Pour Dominique Bourque, la pierre angulaire du projet littéraire de Monique Wittig est « la création de nouvelles formes littéraires à partir de l’agencement explosif d’“intertextes”, ou textes cités » (p. 27), agencement intertextuel ordonné à partir de deux niveaux : celui de l’entrecroisement systématique d’éléments appartenant à l’épopée et au poème lyrique, qu’elle nomme hybridation radicale, et celui du montage intertextuel à l’intérieur de chaque roman qui restructure le genre auquel il appartient, appelé hybridation structurale.
L’auteure montre tout d’abord comment l’architexte romanesque est subverti par l’hybridation radicale. En commentant avec brio des exemples de l’entrelacement des textes homériques (épiques) et saphiques (lyriques), elle nous fait saisir comment Wittig intervient sur les fondations mêmes du genre romanesque, ses personnages, ses styles et ses thèmes. Après cette vue d’ensemble, elle expose trois des principaux procédés de l’hybridation radicale : le dé-marquage, la restylisation et le métissage thématique, qui conduisent à une ouverture radicale des perspectives sur le monde et la littérature.
Un apport nouveau et très intéressant est le concept de dé-marquage, ou remplacement d’un personnage sociosexué par un personnage qui échappe à cette catégorisation légitimant un rapport de force. Bourque montre comment les procédés formels ne « féminisent » pas les figures de guerriers, ni ne « masculinisent » les personnages d’amantes, c’est-à-dire n’inversent pas les rôles, mais détruisent les pôles de la sociosexuation, ce qui fait émerger des personnages inattendus sur la scène littéraire, les lesbiennes, qui ne se situent plus en fonction des catégories de sexe.
La restylisation, ou hybridation stylistique, est la fusion des styles propres à l’épopée et à la poésie lyrique. Bourque interprète judicieusement deux passages extraits du Corps lesbien et de L’Opoponax, dans lesquels style épique et style lyrique sont emmêlés, comme conduisant à l’une des subversions majeures du genre romanesque : la destitution du couple hétérosexuel au profit de protagonistes lesbiens, encore plus exclus de la scène littéraire que les personnages homosexuels.

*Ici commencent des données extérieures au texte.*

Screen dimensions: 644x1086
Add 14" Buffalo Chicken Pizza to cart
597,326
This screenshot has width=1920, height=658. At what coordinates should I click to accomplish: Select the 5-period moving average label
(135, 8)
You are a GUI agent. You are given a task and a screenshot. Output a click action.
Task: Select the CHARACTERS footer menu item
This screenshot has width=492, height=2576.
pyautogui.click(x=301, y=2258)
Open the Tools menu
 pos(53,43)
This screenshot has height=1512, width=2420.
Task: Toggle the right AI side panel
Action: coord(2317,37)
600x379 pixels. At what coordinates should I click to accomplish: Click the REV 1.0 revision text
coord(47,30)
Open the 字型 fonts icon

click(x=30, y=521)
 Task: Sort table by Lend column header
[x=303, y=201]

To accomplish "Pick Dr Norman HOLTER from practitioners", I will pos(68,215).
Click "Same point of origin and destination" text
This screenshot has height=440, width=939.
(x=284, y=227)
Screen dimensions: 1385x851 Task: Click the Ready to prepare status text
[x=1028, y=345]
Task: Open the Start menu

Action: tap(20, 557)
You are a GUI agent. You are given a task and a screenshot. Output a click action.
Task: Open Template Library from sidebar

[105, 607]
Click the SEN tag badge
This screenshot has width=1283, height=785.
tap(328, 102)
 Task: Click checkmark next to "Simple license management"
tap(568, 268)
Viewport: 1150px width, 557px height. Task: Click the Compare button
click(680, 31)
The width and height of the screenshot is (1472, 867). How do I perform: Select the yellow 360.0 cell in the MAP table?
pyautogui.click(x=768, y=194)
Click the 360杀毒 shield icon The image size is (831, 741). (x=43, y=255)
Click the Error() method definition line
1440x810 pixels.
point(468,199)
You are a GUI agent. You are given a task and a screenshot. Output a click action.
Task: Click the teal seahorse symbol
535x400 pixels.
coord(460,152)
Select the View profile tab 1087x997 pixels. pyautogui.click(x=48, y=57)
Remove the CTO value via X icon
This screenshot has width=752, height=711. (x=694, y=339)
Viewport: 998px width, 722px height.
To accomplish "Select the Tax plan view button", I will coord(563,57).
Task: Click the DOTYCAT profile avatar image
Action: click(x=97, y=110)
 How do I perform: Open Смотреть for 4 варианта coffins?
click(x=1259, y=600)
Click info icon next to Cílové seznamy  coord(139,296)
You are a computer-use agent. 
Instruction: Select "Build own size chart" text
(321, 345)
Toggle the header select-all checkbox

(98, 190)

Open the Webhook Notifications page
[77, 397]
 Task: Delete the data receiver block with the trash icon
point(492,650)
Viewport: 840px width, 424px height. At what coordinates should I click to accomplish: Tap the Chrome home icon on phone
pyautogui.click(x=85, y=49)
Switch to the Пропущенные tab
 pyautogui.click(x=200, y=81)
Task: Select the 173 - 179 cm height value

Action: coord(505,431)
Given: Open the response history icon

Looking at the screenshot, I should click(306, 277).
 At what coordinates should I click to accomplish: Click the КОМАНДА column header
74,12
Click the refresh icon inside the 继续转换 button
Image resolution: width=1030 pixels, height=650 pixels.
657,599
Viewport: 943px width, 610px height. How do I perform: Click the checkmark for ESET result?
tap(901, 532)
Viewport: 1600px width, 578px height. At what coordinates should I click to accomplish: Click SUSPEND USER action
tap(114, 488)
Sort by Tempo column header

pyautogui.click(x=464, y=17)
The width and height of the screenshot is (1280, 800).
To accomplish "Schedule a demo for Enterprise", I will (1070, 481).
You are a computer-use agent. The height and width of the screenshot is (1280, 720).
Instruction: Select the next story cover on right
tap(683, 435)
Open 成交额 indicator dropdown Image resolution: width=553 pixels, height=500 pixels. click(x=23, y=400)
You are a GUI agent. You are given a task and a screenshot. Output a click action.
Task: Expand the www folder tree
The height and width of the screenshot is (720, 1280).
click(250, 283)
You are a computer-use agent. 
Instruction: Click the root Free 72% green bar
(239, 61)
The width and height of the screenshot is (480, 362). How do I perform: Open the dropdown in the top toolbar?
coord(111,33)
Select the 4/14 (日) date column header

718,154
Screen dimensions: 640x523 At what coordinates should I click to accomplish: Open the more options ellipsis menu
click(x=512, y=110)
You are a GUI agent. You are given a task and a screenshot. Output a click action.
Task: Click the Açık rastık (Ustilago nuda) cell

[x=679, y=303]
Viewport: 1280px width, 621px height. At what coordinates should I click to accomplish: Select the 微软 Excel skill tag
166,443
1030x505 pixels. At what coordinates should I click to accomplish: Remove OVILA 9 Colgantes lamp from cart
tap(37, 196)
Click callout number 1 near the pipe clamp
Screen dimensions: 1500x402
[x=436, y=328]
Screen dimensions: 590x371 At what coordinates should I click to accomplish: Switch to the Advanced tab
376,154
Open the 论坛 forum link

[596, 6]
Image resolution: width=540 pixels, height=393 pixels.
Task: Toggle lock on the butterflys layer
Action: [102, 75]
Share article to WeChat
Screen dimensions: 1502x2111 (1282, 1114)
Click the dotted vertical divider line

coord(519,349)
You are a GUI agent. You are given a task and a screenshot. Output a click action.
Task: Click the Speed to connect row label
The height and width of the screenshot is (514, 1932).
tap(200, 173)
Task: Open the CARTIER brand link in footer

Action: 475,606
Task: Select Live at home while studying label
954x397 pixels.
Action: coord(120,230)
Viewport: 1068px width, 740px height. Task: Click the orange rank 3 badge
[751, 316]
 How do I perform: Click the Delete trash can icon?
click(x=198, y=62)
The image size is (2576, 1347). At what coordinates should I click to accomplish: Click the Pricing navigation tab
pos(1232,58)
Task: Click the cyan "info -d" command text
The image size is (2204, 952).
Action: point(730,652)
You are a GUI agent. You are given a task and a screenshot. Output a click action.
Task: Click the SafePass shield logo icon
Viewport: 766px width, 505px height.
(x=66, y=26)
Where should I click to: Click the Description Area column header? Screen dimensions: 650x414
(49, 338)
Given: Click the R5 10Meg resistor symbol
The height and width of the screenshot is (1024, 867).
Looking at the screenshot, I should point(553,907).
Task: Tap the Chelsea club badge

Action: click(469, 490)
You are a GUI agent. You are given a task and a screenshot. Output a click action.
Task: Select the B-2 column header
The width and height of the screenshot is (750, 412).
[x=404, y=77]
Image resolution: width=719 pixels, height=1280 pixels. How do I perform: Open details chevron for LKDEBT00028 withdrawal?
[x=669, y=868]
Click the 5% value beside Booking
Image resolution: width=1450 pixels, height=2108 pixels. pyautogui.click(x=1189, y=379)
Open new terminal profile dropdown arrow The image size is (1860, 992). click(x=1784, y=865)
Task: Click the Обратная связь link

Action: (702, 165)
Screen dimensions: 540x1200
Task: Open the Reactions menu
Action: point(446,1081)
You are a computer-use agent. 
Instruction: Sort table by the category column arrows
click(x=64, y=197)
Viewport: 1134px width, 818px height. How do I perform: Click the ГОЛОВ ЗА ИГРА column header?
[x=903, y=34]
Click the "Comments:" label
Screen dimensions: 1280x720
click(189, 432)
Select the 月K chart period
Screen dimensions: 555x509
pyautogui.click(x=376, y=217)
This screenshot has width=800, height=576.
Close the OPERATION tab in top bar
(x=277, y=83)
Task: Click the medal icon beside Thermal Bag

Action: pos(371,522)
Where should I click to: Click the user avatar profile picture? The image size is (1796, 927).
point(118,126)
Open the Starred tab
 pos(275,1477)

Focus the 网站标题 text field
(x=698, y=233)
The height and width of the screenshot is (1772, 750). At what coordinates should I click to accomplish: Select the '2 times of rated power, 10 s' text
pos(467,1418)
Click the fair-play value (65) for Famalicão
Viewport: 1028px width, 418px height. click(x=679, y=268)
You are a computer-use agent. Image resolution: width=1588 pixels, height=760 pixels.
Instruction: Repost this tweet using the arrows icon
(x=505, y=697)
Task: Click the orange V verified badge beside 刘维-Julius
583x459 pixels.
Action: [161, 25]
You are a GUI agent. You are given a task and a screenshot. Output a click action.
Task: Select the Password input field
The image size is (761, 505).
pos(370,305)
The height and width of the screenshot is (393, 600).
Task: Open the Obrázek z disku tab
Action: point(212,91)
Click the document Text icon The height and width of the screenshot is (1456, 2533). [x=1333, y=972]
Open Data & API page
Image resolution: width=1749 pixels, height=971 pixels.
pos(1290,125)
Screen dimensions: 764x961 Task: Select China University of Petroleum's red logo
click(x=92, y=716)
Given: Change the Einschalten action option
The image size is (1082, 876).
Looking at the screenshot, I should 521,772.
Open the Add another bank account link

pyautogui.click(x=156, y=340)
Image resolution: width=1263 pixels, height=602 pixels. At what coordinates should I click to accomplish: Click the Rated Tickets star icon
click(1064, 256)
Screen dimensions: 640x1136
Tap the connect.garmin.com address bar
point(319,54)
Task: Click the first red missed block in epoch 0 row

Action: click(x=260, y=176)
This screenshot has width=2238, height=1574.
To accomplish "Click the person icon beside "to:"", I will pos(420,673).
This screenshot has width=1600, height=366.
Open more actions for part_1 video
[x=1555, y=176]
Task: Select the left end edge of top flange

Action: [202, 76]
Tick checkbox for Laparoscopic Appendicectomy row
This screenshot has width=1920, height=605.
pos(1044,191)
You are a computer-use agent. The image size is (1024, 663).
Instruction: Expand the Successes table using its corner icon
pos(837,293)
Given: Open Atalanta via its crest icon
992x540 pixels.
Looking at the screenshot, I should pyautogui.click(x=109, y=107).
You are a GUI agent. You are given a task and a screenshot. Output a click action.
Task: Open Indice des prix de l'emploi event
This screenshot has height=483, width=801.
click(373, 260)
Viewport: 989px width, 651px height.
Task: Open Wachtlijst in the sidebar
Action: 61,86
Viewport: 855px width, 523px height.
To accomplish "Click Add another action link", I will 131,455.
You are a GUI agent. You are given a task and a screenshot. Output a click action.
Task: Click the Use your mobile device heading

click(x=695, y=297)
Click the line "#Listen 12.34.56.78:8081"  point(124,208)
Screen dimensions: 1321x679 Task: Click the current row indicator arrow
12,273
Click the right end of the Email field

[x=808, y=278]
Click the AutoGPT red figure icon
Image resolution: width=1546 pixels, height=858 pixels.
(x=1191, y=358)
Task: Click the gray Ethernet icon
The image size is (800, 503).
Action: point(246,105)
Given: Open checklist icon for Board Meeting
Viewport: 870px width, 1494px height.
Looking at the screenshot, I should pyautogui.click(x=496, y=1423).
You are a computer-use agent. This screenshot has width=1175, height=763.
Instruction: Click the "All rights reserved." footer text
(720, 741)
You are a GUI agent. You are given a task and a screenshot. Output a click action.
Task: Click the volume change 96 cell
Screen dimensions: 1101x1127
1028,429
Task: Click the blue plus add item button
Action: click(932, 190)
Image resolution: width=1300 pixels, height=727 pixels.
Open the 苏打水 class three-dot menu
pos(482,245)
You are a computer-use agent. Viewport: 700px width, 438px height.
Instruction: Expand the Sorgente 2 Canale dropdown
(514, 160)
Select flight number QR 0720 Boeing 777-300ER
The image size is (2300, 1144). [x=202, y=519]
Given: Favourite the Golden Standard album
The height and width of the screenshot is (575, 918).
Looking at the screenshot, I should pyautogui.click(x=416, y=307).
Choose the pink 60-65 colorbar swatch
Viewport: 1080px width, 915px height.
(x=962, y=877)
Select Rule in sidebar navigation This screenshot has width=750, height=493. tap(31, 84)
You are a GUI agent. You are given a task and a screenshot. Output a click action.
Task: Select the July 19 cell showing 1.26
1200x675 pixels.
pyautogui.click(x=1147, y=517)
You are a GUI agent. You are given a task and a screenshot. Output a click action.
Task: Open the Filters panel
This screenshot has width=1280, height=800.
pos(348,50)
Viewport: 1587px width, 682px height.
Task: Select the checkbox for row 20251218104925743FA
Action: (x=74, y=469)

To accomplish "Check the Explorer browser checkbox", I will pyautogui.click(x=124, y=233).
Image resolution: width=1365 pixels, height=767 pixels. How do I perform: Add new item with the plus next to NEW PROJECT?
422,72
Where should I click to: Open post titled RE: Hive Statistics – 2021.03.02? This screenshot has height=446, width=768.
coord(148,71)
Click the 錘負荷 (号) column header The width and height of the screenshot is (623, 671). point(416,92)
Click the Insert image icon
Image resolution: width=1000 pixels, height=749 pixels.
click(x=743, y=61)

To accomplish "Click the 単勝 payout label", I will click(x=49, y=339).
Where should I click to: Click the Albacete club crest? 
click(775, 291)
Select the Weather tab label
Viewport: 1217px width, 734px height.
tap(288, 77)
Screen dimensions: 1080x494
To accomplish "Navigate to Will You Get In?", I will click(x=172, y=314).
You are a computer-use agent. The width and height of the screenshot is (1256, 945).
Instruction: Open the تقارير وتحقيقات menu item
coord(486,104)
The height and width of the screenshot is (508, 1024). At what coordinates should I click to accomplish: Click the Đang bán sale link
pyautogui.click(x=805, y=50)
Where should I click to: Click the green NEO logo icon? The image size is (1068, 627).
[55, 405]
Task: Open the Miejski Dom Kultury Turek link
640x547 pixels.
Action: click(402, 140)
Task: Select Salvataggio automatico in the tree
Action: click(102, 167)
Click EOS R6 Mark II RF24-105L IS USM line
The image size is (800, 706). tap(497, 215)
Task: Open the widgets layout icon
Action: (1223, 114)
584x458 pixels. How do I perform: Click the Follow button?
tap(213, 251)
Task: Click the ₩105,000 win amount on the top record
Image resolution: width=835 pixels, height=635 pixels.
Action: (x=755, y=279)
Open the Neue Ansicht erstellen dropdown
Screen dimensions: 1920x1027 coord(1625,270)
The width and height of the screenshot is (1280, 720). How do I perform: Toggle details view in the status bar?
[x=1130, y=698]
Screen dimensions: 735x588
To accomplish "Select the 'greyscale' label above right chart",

Elle estime à juste titre que Wittig rompt avec une forme romanesque fondée sur la notion de « différence des sexes » (roman sentimental ou érotico-pornographique) et que ses romans ne parlent pas des relations entre « femmes », mais des relations « entre individus en rupture par rapport au système de représentation qui naturalise leur domination » (p. 52).
Le métissage thématique est le rapprochement d’intertextes sur la base d’une correspondance sémantique ou d’une mise en résonance d’un thème commun. Bourque souligne que la typologie romanesque liée aux rôles attribués à chaque sexe (aux héros, le roman d’apprentissage, d’aventures ou libertin; aux héroïnes, le roman précieux, épistolaire ou sentimental) est détruite par la création de personnages aussi courageux qu’aimants. Les oeuvres tendent alors à faire coïncider les registres de l’action et de la passion, du geste et de la perception, du public et du privé.
Le deuxième volet de l’analyse de l’intertextualité est l’hybridation structurale, qui entraîne la transgression des formes romanesques.
Outre les textes épiques et lyriques, Wittig entremêle dans chacun de ses ouvrages un large éventail de productions littéraires : extraits de La Bible, des Pensées de Pascal, de contes, de chansons populaires, de manuels scolaires, d’essais philosophiques, de proverbes, de traités militaires, renvois à des films et à des oeuvres plastiques. Le montage de ces divers fragments subvertit quatre formes canoniques : le roman d’apprentissage (L’Opoponax), le roman épique (Les Guérillères), le roman d’amour (Le Corps lesbien), le roman d’aventures (Virgile, non).
Dans L’Opoponax, le grand répertoire de formes textuelles qui parcourt l’oeuvre est celui que rencontre tout élève durant sa scolarité et constitue une sorte d’anthologie. Mais le choix de ces fragments sabote le programme des écoles catholiques et remet en question ce qui est considéré comme la Culture. Bourque nous fait saisir comment Wittig expose et disloque la vision du monde qui fonde la littérature occidentale (représentation essentialiste des sexes, sentimentalisme des oeuvres traitant de l’enfance et du premier amour, omniprésence du couple hétérosexuel, héros masculin agressif et héroïne suave). Et elle se demande si l’on ne devrait pas qualifier L’Opoponax de roman de « désapprentissage ».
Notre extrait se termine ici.